TASK DESCRIPTION: Resume the article on corporate spending on meetings and events, carrying it on from its final sentence.

PAGE:
---------------
Regarded by many as the last bastion of unmanaged corporate spend, meetings and events are coming under closer scrutiny as companies struggle to contain costs. Catherine Chetwynd reports
It should come as no surprise, given the amount of time we all seem to spend in meetings, that conferences and events account for a major part of corporate expenditure. The trouble is, within companies few people appear to know how much it is in total, as it tends to come from a variety of budgets, spread across the organisation.
What is not in doubt is that it is big business. The meetings and events industry contributes some £22 billion annually to the UK national economy and supports more than 500,000 jobs; an estimated 80 million people attend 1.37 million meetings and conferences a year; and 67 per cent of UK office workers travel to at least one meeting per week.
If that looks big, meeting spend in Europe is put at around €100 billion, according to Maritz Travel, while StarCite estimates worldwide expenditure to be in the order of US$300 billion.
Despite these awe-inspiring figures, meetings spend is justifiably described as the final frontier of unmanaged travel. Research undertaken by Aberdeen Group sums up the problem: 44 per cent of enterprises have meetings management responsibilities distributed across various internal functions, and 26 per cent do not have a formal organisation to manage strategic meetings.
And not only is it badly fragmented - as Peter Ducker, executive director of the Hotel Booking Agents Association, astutely points out, the other stumbling block is the ego factor. "People enjoy dabbling in events and believe they can do a better job than the professionals, although the truth is that they don't want to be deprived of their fun."
---------------
DATA PROVIDED:
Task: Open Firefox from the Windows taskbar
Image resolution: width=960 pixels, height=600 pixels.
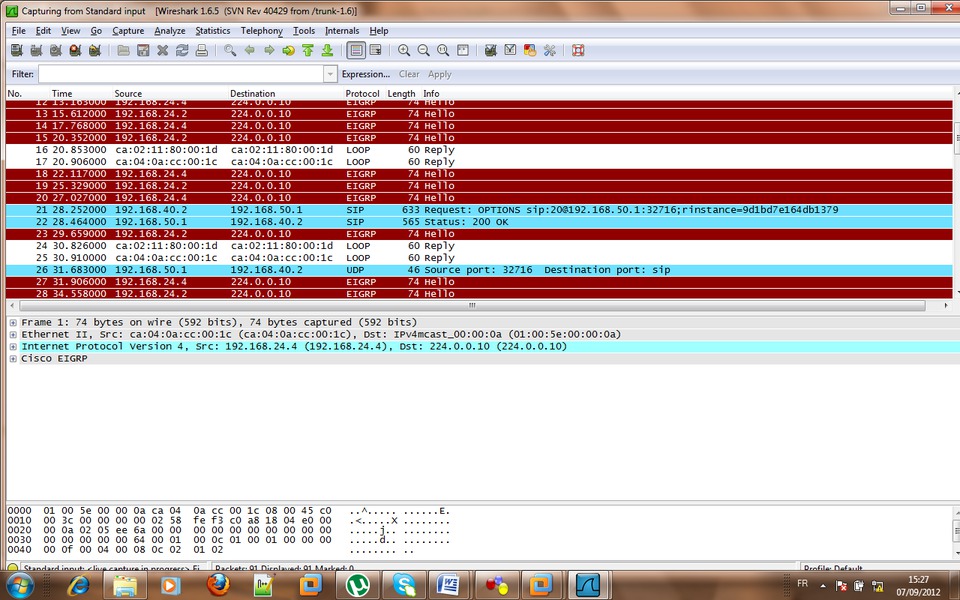Action: tap(218, 585)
---------------
OUTPUT OF THE TASK:
Lack of understanding is another problem. Many meetings bookers think the job will be taken away from them if the information surrounding their events is captured centrally, while some might prefer that their spend was not scrutinised.
So what can be done about it? Often, it's best to start with the basics. "First," says managing director of Inform Logistics, Ian Flint, "define your meeting. HR, sales, a locally booked hotel or a major event? And if it is a major event, who owns it? Travel? Marketing?"
PwC started to tackle the problem by analysing its venue spend. "We data-mined our systems, looking at how and where we spent money, and then built a database of properties through negotiation," says Mark Avery, head of business services. "We have 600-700 people, all regularly booking meetings, and it was a matter of creating processes so that they knew where to go. We are getting very high compliance in using three preferred venue-finding agencies."
Even selecting those was not a simple task, as PwC's spend was bigger than the turnover of any of them. "Duty of care meant that we would not put all our business with one company, because if we pulled away we could destroy them," he says. This was some years ago and Avery is now re-evaluating, with a possible view to consolidation.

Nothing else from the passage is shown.